Rather than the sound of water, it seems to refer to the throat of the statue through which water passes, which sounds like gargle in several languages. Several sites say it's an onomatopoeia for the statue gargling water but I can't find that reference specifically, except that the root words for gargle from Latin might be an onomatopoeia for the sound of gargling.
If the statue is purely ornamental without the function for water to pass through it, it's called a grotesque, chimera, or boss, so obviously I'm going to call them all bosses now.
Haha, I really want to show someone around New York or some larger city and point up and just be like "and you can see four bosses up there" and then get to explain what I mean.
I wonder if those lions in front of libraries are bosses too, or if bosses have to be rooftop statues?
Sandwiches are named after a Welsh peasant dish that originally consisted of witch meat between two bricks of baked sand. It was terrible and offered little nutritional value, but was very popular due to the great availability of witch meat and lack of any real alternatives for nourishment.
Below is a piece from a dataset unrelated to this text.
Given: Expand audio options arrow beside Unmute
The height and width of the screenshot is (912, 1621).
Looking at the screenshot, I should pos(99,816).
Additional fun fact: "sandwich" is a degraded version of the original Welsh spelling, which is "syynndwrrrccchhchch," and which was originally pronounced "klerb."
My headcanon is that Earl of Sandwich had a dream one night where some mystery people from Sahara, the Sand Witches, showed up, and went like "yesss, a slice of bread, yesss, now put some stuff on it, yesss, maybe more slices of bread and more stuff and so on but that is optional. But we must go. Bye!" And thus was born a simple delicacy known worldwide.
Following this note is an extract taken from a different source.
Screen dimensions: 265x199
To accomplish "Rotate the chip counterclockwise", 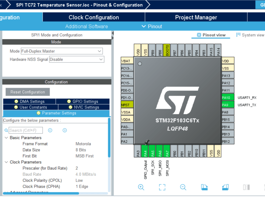I will point(225,187).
The sandwich is named for the sound of gargling dry white bread and overly processed deli meats that sandwich eaters made before the invention of garlic aoli.
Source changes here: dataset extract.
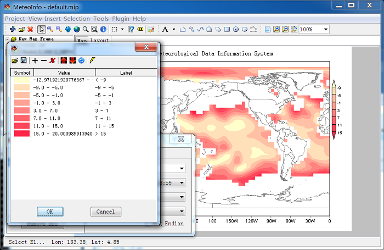Click the reverse order blue circular icon
The height and width of the screenshot is (250, 384).
point(81,60)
The weird thing about the origin of the word sandwich is that everyone had been eating them for centuries, but one day the Earl of Sandwich orders one and they say, "it takes too long to say bread-and-meat, let's just call it a sandwich."
By the way, no one knows for sure the etymology of 'squid.'
There are a bunch of animal names like that. Notably "dog" and "chicken" just showed up without any real source. In middle English we have hounds, and fowls/cocks/hens. It's strange for domestic animals that have been around forever to get renamed afor no apparent reason.
I don't know what "squyrde" is, but it doesn't show up in any etymological source I've ever seen.
For example:
squid (n.)
"ten-armed marine mollusk, cuttlefish," 1610s, a word of unknown origin. Klein's sources suggest it is a sailors' variant of squirt and so called for the "ink" it jets.
Those are two different words though. If the OP had said they were related I wouldn't protest because they likely are. But they stated it as a fact, which we do not know to be true.